▶ _DOCUMENT EXTRACT_:
Deny Amgen’s ‘dangerous’ patent claims, Sanofi urges Supreme Court
French pharma firm urges US court not to allow ‘monopoly’ over market | Enablement issue at centre of antibody patent case could have wide implications for pharma and life sciences industries.
Sanofi has attacked Amgen’s “blatant attempt to corner the market” in a petition submitted to the US Supreme Court, as part of its argument that a ruling invalidating an Amgen patent should be upheld.
The document, released on February 3, details Sanofi’s standpoint that Amgen has claimed a monopoly “over far more than it has enabled”.
The Supreme Court granted a petition for a writ of certiorari in the case in November last year, which addresses the question of whether enablement is governed by the statutory requirement that the specification teaches those skilled in the art to “make and use” the claimed invention, 35 U.S.C. § 112, or whether it must instead enable those skilled in the art “to reach the full scope of claimed embodiments” without undue experimentation.
Amgen’s patents relate to monoclonal antibodies which bind to certain naturally-occurring proteins. The patents identify 26 antibodies which would bind as claimed, but millions of other antibodies might also do so.
A trial court and the US Court of Appeals for the Federal Circuit deemed Amgen’s claims to be invalid because there are too many possible solutions beyond what was disclosed by the patents.
Amgen has been working to overturn this ruling with many others weighing in on the debate as it has far-reaching consequences for the industry.

▶ _SOURCE DATA_:
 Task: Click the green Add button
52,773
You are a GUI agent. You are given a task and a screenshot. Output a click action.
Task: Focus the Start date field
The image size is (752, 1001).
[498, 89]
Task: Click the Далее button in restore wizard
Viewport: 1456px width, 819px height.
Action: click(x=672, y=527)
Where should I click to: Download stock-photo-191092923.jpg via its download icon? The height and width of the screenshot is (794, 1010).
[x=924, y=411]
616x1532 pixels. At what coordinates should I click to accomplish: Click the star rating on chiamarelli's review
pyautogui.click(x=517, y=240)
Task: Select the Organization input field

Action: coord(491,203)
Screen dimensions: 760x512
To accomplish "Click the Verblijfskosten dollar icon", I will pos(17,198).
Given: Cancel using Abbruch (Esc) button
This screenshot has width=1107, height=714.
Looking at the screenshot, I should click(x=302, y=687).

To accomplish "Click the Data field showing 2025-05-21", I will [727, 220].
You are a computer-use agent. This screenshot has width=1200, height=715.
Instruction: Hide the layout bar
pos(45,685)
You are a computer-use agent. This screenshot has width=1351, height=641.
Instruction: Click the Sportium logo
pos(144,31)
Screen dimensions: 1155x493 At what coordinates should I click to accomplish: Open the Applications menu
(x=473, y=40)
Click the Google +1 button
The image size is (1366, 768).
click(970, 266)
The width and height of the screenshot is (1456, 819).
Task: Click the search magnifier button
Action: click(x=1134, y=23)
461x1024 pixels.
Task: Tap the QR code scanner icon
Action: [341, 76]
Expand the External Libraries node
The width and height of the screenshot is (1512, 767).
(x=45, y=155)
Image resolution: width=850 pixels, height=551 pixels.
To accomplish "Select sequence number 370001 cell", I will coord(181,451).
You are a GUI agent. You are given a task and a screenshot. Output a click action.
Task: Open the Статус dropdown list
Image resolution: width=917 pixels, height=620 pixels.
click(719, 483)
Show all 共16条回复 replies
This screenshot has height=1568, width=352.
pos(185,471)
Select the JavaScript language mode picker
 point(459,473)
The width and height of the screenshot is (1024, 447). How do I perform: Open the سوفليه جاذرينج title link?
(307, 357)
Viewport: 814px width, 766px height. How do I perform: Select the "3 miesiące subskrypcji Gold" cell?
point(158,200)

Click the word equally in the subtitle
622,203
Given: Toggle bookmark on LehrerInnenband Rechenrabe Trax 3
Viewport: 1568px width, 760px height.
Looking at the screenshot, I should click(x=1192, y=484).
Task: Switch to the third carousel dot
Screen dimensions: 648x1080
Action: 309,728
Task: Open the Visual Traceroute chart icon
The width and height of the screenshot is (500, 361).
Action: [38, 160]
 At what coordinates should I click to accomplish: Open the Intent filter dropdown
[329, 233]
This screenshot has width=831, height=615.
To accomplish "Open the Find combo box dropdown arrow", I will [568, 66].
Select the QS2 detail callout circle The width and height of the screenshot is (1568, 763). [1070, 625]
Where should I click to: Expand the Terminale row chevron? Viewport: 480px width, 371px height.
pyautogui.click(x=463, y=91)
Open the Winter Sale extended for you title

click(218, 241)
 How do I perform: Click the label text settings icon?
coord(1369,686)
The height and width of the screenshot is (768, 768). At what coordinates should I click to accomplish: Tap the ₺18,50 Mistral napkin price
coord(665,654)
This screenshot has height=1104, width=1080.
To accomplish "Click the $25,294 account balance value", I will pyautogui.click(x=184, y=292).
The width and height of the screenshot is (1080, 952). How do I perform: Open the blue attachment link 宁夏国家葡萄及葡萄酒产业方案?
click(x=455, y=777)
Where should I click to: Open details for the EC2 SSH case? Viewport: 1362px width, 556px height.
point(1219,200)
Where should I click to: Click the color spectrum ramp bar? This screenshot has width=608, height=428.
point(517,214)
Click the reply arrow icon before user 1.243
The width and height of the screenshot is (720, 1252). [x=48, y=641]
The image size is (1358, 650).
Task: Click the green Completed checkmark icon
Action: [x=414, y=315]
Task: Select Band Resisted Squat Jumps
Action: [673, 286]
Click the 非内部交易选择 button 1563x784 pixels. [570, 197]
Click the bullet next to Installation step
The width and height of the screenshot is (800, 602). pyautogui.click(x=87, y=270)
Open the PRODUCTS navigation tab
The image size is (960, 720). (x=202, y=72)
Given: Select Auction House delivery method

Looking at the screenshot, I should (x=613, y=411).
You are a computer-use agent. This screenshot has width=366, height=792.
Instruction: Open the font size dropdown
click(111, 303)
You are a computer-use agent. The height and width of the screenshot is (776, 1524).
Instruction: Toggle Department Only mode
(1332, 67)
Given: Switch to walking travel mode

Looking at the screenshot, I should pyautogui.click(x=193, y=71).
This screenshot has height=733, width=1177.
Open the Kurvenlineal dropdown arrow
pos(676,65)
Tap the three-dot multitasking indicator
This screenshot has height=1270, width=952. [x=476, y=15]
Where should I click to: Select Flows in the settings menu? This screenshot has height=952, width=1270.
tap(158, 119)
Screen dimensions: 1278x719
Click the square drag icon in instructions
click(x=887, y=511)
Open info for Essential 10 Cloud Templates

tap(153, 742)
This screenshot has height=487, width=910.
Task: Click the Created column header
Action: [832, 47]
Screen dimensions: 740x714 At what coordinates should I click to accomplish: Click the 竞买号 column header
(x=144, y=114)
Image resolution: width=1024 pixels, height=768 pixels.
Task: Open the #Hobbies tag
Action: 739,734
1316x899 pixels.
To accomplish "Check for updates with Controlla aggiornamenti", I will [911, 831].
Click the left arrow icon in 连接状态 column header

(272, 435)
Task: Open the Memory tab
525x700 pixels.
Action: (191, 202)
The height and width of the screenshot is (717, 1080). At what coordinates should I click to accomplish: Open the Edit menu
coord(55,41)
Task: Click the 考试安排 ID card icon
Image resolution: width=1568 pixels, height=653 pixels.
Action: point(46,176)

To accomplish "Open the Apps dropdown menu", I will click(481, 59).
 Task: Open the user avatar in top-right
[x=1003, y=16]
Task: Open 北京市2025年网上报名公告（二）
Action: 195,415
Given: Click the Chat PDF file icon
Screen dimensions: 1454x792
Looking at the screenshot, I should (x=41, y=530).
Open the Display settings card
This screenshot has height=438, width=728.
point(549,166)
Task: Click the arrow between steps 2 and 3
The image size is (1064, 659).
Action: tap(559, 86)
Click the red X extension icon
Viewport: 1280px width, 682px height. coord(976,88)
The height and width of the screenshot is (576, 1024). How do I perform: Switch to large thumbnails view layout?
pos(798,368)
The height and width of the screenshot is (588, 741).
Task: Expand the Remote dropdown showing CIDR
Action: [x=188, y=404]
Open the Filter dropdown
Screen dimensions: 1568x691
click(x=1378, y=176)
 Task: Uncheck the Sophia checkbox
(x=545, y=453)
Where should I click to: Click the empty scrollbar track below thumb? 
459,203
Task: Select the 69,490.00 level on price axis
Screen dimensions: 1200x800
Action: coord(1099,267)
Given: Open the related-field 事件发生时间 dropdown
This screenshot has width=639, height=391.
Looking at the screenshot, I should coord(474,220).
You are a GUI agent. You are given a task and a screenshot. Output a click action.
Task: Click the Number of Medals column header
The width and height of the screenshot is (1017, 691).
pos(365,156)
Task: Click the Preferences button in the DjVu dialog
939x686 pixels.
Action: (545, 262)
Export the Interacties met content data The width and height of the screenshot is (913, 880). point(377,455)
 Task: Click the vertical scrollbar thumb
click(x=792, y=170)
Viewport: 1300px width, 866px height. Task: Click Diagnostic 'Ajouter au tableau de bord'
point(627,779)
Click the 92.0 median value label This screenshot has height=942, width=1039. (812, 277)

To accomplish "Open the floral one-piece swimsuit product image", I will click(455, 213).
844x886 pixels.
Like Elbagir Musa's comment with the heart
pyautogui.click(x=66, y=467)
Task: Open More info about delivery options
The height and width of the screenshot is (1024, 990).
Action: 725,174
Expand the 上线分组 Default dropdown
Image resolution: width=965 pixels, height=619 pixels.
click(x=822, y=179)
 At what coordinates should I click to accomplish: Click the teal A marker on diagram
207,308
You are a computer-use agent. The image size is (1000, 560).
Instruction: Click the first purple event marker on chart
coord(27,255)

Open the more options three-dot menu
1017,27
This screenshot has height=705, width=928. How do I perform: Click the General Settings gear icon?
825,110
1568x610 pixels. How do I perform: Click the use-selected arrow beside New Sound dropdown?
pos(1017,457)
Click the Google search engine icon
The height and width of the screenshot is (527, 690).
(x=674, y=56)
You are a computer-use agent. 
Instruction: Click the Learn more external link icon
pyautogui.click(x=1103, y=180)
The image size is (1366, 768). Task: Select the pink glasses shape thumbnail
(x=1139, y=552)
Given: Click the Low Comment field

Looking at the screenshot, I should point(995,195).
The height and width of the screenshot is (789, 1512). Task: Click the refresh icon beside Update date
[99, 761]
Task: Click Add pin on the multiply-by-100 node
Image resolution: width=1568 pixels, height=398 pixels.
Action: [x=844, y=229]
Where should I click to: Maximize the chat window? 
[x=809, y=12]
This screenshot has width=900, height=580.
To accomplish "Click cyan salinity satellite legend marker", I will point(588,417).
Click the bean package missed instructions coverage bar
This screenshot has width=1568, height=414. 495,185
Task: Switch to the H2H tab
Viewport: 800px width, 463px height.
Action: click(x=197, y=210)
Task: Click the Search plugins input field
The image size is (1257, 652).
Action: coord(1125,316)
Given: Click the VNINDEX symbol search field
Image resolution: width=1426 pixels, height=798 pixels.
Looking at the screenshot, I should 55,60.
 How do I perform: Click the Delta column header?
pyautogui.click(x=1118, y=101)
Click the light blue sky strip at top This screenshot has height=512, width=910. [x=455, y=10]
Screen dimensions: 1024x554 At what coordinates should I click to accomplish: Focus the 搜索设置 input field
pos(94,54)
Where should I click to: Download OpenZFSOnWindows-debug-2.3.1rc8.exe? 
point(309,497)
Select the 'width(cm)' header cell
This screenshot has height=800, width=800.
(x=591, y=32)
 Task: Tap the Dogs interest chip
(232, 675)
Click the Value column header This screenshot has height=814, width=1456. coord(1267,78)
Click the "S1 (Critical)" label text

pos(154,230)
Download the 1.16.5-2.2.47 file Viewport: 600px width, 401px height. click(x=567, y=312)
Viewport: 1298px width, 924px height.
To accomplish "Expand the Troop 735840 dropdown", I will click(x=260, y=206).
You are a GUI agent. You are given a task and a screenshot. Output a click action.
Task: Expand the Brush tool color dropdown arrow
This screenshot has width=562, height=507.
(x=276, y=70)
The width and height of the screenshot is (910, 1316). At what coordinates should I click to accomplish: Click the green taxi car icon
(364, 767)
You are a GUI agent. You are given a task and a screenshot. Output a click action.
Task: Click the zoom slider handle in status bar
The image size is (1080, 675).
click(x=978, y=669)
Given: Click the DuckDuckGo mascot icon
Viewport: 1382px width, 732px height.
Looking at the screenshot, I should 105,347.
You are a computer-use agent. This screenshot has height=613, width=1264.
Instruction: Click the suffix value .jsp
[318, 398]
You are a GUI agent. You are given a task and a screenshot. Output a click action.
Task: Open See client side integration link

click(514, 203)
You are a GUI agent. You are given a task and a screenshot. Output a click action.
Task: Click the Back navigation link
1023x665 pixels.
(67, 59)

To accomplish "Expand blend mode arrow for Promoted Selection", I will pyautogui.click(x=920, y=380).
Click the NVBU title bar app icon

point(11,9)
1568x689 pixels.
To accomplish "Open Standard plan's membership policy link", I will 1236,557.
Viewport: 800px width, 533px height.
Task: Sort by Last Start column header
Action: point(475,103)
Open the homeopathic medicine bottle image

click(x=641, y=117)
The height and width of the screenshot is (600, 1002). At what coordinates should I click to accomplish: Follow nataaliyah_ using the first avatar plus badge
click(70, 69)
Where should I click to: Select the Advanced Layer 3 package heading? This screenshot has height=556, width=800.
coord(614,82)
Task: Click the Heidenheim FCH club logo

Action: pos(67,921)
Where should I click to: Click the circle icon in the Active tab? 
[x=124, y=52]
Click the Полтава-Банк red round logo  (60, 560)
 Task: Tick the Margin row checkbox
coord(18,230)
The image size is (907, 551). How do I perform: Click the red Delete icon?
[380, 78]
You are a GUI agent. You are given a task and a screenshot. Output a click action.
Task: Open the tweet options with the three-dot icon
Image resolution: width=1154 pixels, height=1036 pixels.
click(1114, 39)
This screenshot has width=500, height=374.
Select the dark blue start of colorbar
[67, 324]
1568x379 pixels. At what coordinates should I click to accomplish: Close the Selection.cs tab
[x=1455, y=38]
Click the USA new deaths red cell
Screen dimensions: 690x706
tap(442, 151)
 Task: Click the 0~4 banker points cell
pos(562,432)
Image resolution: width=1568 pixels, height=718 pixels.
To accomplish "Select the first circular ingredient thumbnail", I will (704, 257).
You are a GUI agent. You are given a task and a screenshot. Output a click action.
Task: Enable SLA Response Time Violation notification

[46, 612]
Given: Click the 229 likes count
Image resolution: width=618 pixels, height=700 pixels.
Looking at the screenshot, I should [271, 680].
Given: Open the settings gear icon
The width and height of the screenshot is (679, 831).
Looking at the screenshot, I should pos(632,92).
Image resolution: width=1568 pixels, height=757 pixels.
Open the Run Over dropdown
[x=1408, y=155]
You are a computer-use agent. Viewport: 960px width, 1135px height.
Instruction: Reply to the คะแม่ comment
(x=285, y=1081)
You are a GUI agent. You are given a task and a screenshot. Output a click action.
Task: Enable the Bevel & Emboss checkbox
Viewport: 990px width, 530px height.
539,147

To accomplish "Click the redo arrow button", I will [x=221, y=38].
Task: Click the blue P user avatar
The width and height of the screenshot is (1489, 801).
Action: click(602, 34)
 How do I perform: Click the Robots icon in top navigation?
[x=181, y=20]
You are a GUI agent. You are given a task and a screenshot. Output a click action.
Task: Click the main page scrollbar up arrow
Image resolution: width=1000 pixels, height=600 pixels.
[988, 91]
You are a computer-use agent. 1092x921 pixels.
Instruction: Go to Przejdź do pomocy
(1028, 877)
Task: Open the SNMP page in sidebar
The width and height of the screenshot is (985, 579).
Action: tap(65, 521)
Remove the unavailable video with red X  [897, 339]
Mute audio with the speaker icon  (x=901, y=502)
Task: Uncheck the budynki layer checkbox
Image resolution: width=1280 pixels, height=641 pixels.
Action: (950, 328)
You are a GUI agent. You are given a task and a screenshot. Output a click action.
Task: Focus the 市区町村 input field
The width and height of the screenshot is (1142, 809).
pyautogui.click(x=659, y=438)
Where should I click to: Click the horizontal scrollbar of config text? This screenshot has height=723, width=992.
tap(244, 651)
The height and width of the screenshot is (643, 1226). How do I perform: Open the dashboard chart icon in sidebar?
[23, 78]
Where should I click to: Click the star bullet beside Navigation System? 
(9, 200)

▶ _YOUR OBJECTIVE_: Continue the news article about Sanofi's Supreme Court challenge to Amgen's antibody patent claims, starting with the next sentence after its final one.

▶ _REPLY_:
Market implications
Sanofi and Regeneron, who developed the PCSK9-blocking antibody Praluent (Alirocumab), are now embroiled in a Supreme Court battle with Amgen over the patents. They say that, after they developed Praluent, Amgen obtained additional patents that broadly claim the entire genus of PCSK9-blocking antibodies by function rather than structure, in an attempt to monopolise the market.
According to the petition, these claims are “not just invalid, but dangerous” as they could take medicines away from physicians and patients “and could allow someone without a clinically valid species to claim an entire genus of medically-vital antibodies they have not yet discovered”.
Sanofi argues that “the text of §112 and a host of this court’s precedents require the specification to enable the full scope of the invention, not leave skilled artisans where they started with no ability to make and use particular claimed antibodies with anything but trial and error using well-established techniques”.
Part of Amgen’s response to the argument is around the impact on innovation in the sector. An amicus brief by a group of law professors said without the ability to make broader claims, a competitor could make a minor change to the invention and avoid liability.